• TASK INSTRUCTIONS:
Please lay out the whole listing below as a numbered list with one line per item, skipping blank lines. Leave the pictures out of your answer.

Pointing data for screenshots and documents
####################

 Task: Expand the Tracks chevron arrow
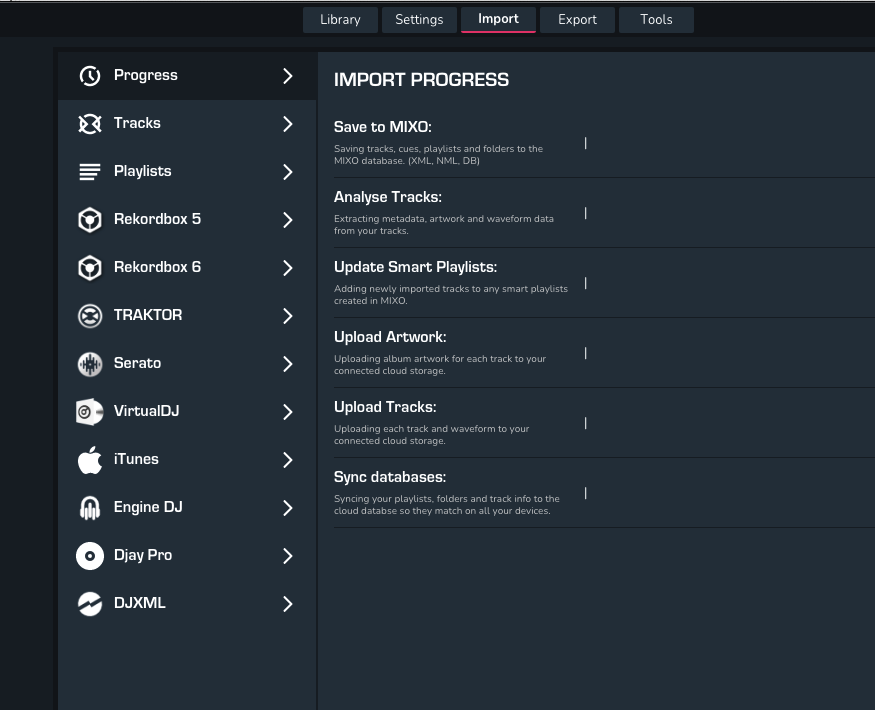point(287,124)
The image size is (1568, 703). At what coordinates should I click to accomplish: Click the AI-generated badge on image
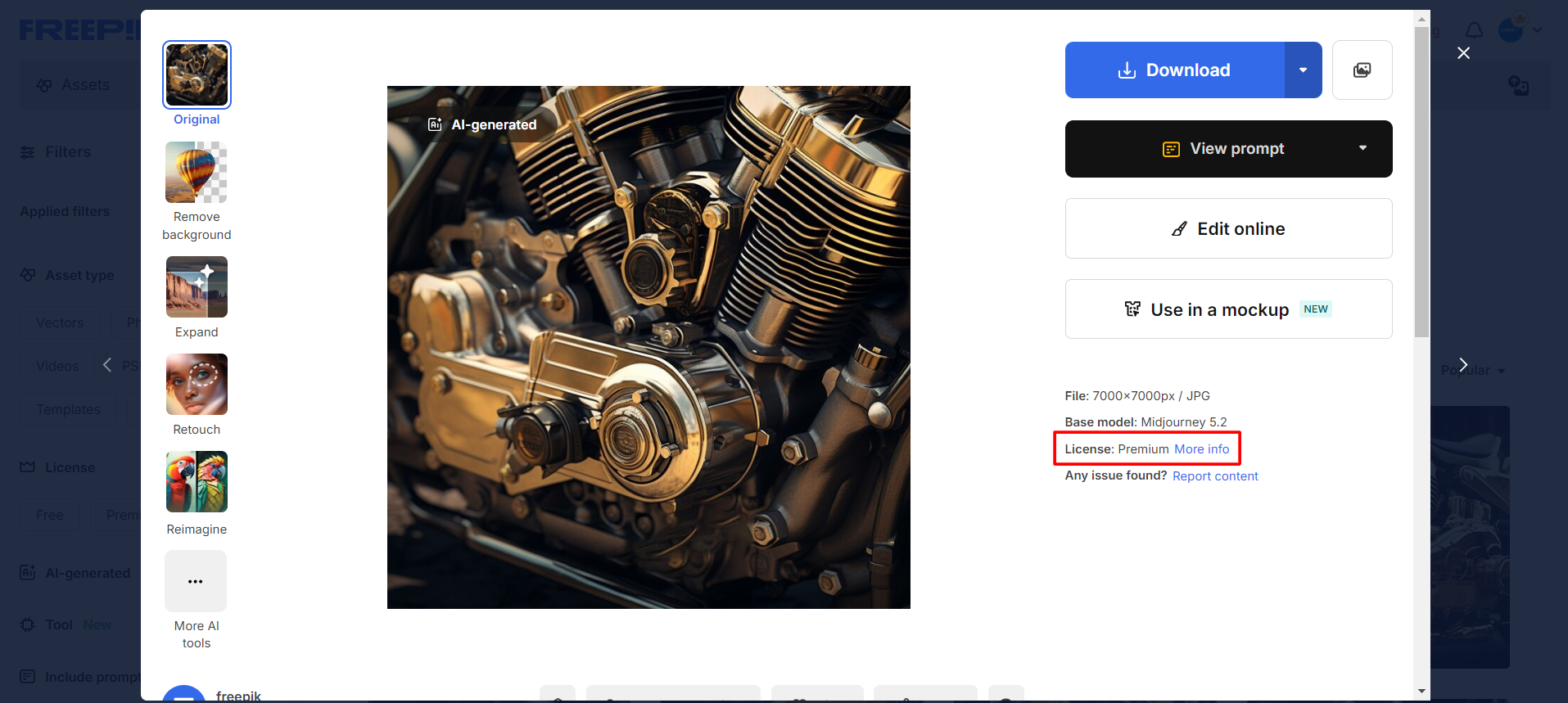(483, 124)

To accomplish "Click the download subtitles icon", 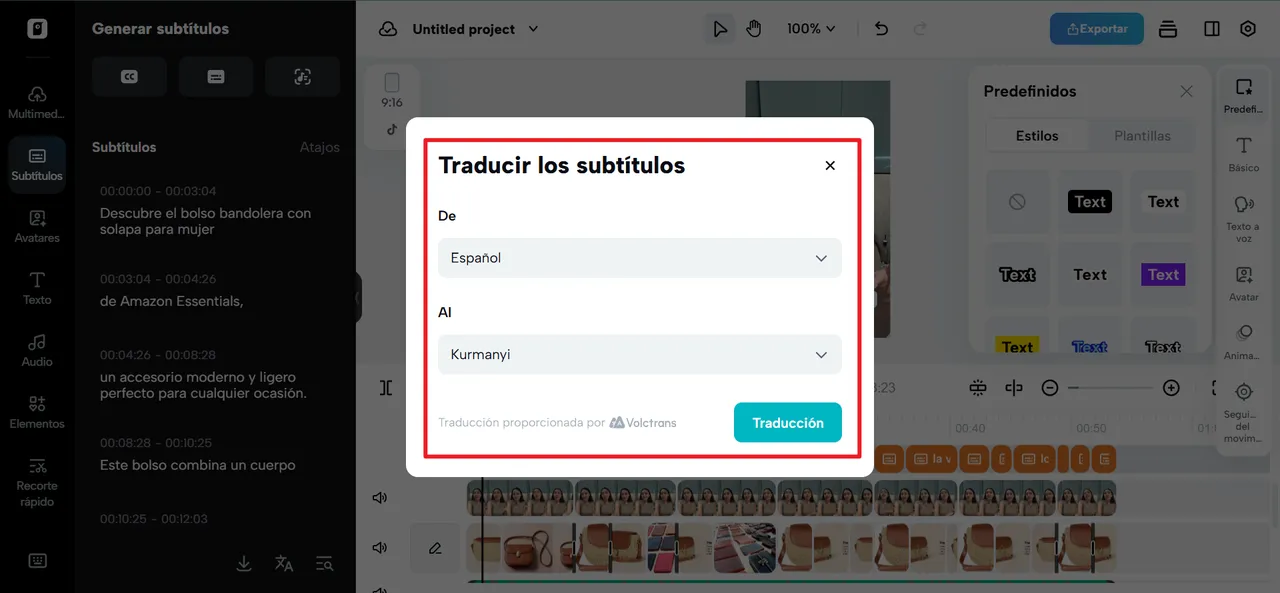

####################

• RIGHT ANSWER:
1.  Task: Expand the Tracks chevron arrow
2. point(287,124)
3. The image size is (1568, 703). At what coordinates should I click to accomplish: Click the AI-generated badge on image
4. (483, 124)
5. To accomplish "Click the download subtitles icon", 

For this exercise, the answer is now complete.